--- Exercise materials Enclosed Below ---

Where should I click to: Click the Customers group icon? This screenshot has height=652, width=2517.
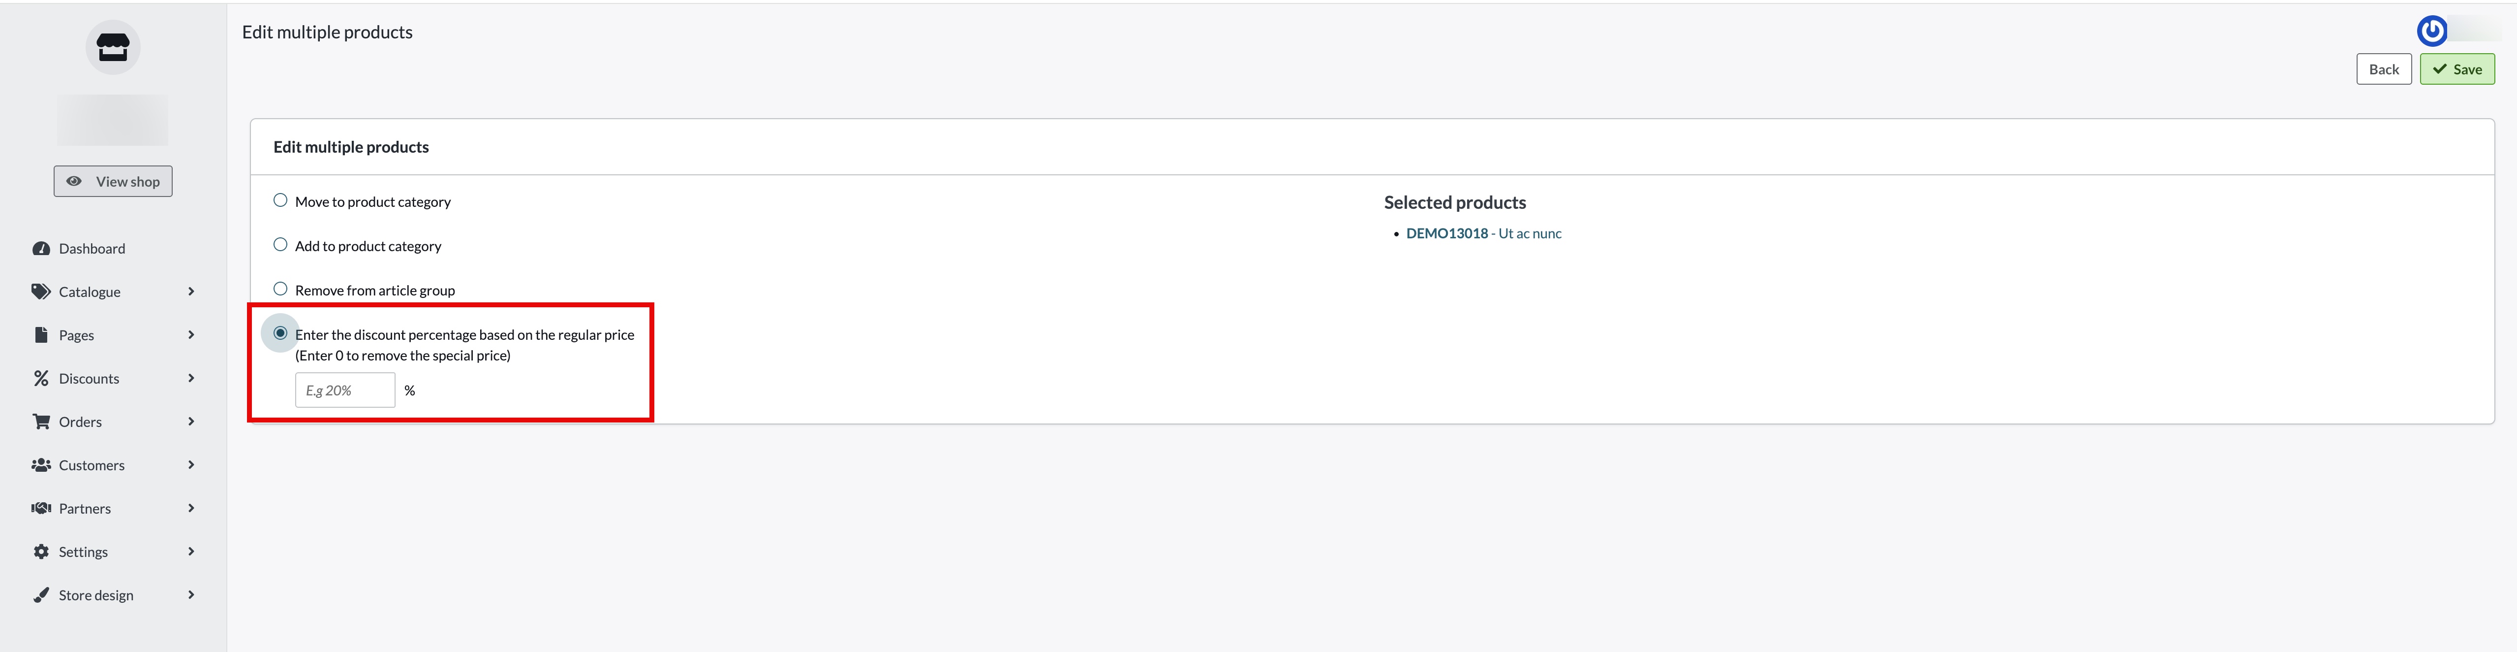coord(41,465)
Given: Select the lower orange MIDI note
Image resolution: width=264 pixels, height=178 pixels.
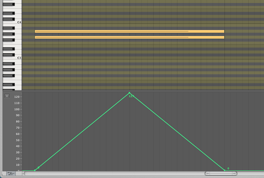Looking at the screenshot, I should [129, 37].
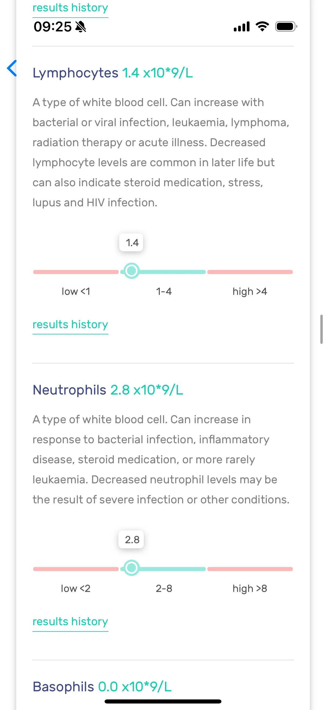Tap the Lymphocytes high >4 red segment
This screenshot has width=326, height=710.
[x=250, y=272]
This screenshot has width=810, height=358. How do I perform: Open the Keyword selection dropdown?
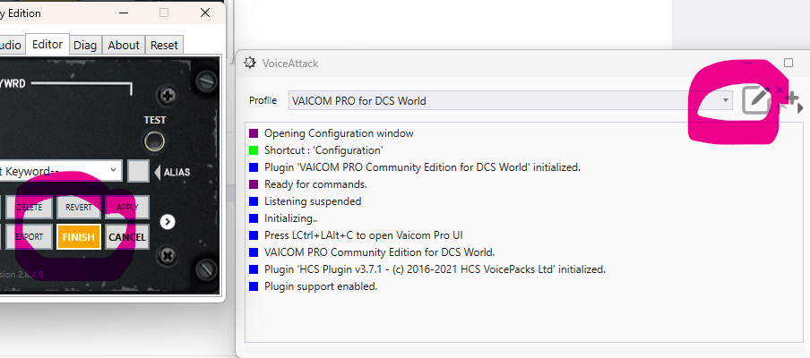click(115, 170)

--- End of Enclosed Exercise materials ---
--- Exercise materials Enclosed Below ---

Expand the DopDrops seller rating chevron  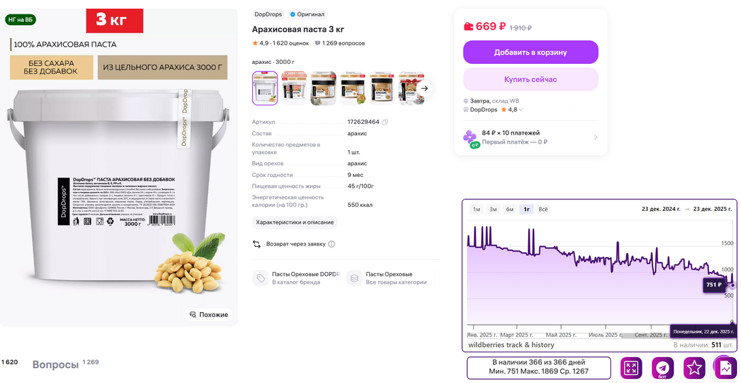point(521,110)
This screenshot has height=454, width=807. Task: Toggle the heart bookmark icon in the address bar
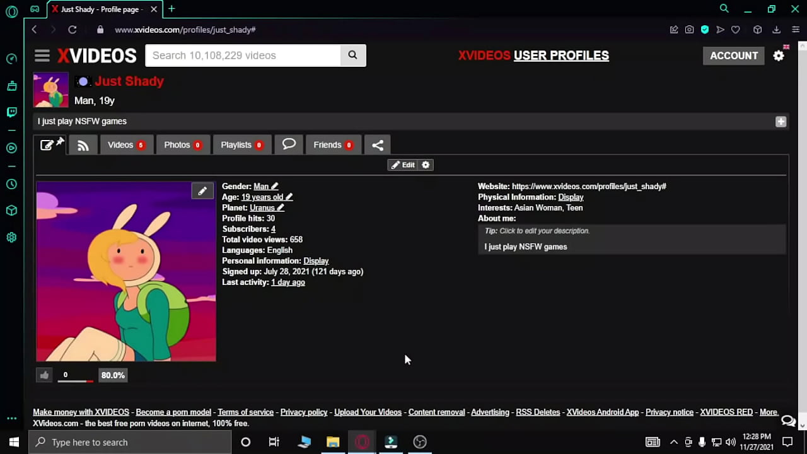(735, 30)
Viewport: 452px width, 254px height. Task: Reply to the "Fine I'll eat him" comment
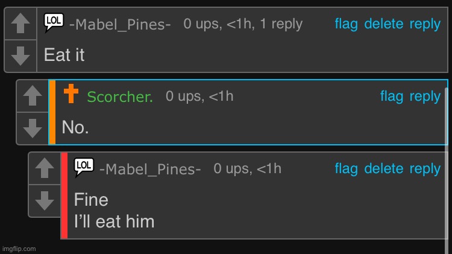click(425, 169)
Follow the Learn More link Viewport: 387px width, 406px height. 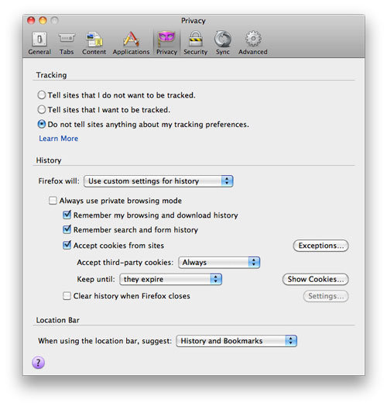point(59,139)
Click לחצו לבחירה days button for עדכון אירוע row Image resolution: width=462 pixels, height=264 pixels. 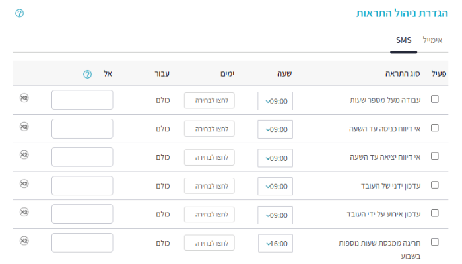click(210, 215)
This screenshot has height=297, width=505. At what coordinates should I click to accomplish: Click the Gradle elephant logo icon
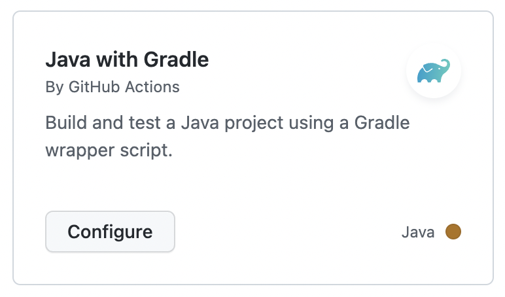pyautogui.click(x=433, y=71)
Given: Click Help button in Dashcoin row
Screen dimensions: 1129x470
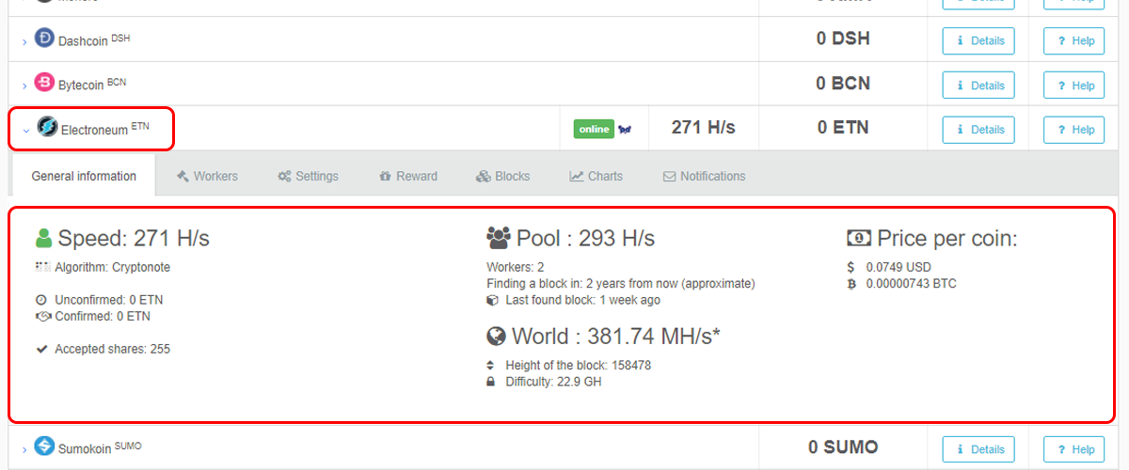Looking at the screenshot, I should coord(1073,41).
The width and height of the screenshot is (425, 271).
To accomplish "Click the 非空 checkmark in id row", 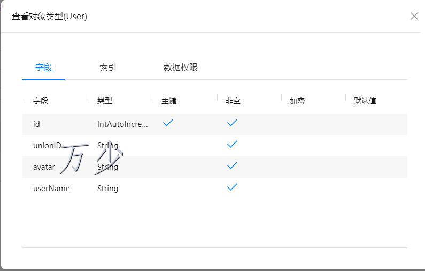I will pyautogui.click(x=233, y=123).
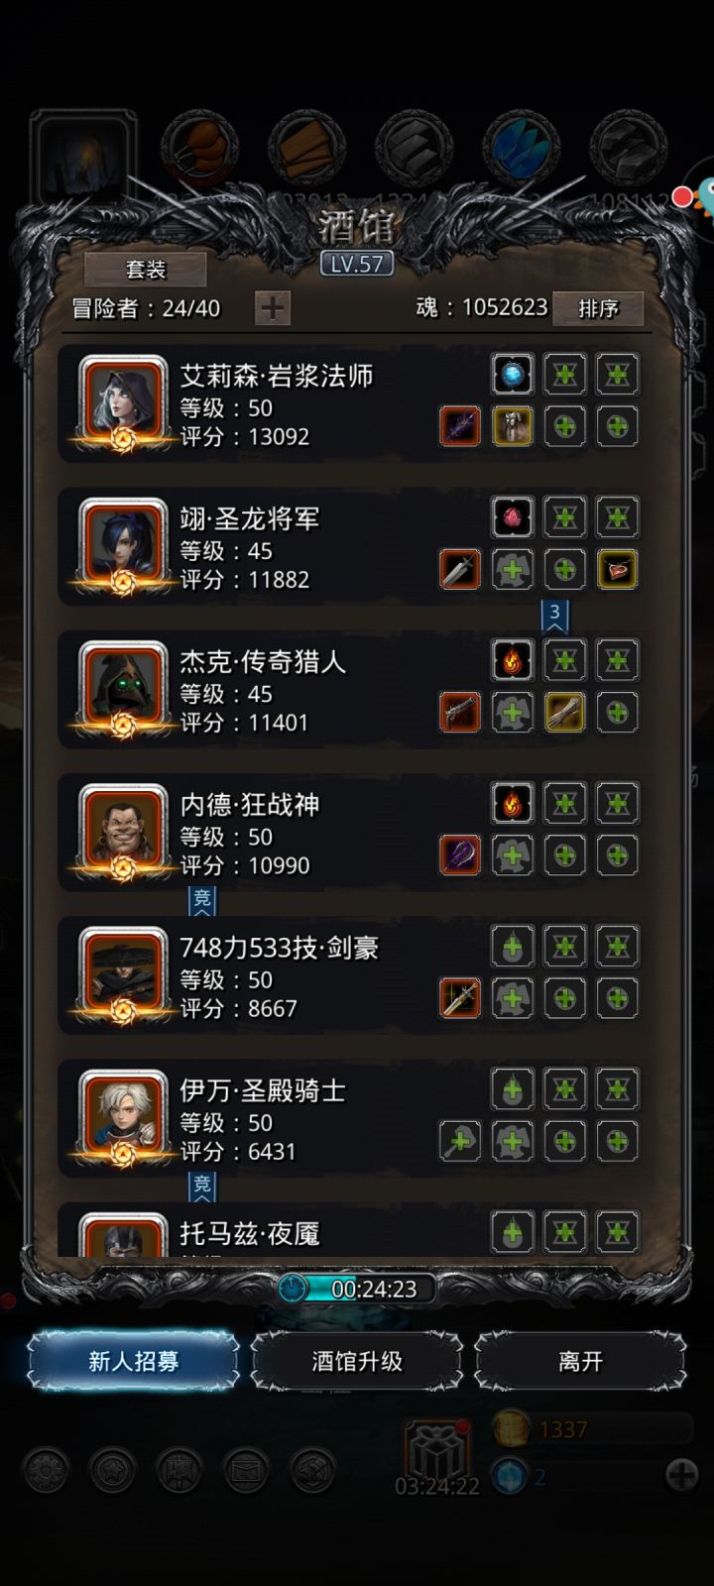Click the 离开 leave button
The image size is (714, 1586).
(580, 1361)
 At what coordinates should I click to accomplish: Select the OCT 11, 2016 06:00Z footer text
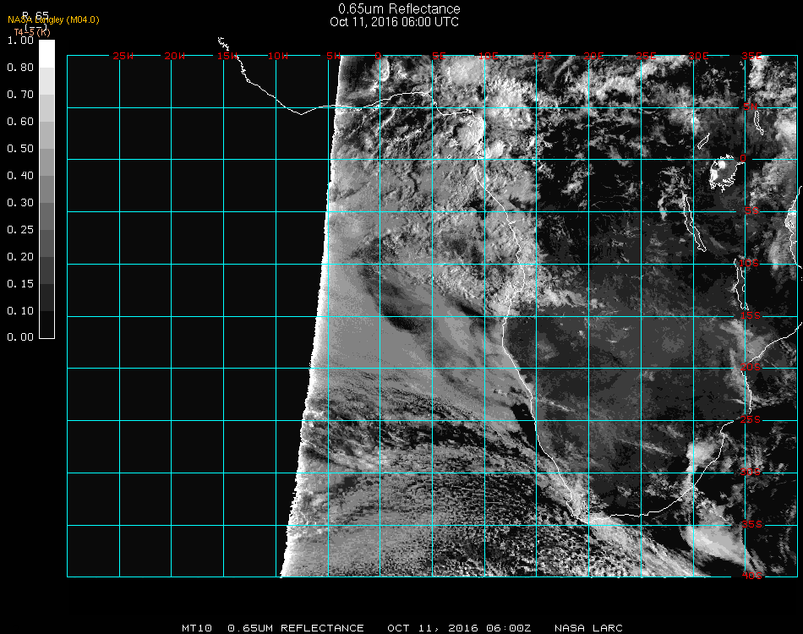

--- End of Enclosed Exercise materials ---

*What is being asked*
From the data above, copy each line with the string "Given" in it.

*Expected answer*
Given: Select the lower orange MIDI note
Given: Click Help button in Dashcoin row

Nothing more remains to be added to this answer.